- Khambhra Location in Gujarat, India
- Coordinates: 23°06′00″N 69°58′00″E﻿ / ﻿23.10000°N 69.96667°E
- Country: India
- State: Gujarat
- District: Kachchh
- Panchayat: Gram Panchayat
- Elevation: 27 m (89 ft)

Languages
- • Official: Gujarati, Hindi
- Time zone: UTC+5:30 (IST)
- PIN: 370110
- Telephone code: 02836
- Vehicle registration: GJ-12
- Sex ratio: 0.894 ♂/♀
- Distance from Bhuj: 60 kilometres (37 mi)
- Distance from Ahmedabad: 350 kilometres (220 mi)

= Khambhra =

Khambhra or Khamra is a village near the town Anjar and the taluka of Kutch district in the Indian state of Gujarat. The village is eight kilometres from the nearest town, Anjar.

==History==
It is one of the 18 villages founded by Kutch Gurjar Kshatriya or Mistris of Kutch, as they are known in Kutch.

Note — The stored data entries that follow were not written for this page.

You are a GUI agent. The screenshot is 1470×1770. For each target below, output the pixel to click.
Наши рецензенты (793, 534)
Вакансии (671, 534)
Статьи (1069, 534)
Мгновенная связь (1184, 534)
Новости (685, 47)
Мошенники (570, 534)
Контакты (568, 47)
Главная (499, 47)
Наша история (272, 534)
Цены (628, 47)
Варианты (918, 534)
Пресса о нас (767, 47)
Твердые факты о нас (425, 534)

Most of the early infrastructure and temples of Khambhra was also constructed by these Mistris or Kutch Gurjar Kshatriya community in late 1890s.
Almost all the old majestic houses of Khambhra with unique architect were destroyed in the earthquake on 26 January 2001. The village was rehabilitated with help of Government & NGO help. But the old glory is lost.

==Facilities==
Kuldevi Temples of many clans of these Kutch Gurjar Kshatriya community are also there in this village.

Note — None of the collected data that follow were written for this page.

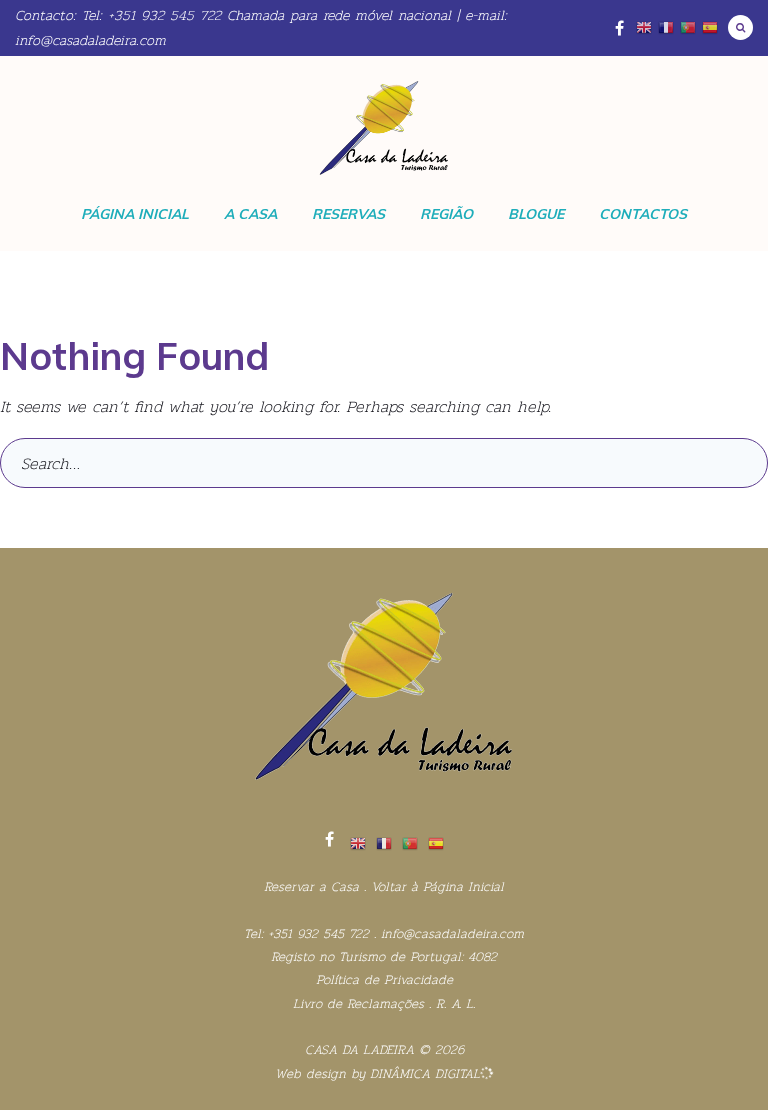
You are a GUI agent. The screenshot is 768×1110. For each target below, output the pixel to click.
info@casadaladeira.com (90, 40)
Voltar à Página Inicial (437, 886)
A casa (250, 214)
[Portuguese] (688, 28)
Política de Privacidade (384, 979)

Villagers enjoy good drinking water supply, and very good electricity supply with very few power shortages. Village has good amount of telephone penetration and nearly all the houses have facilities of media like TV and cable supply. Village entrance greets with Welcome gate. Due to middle lower-class people. They are mostly working in Welspun and nearby industry.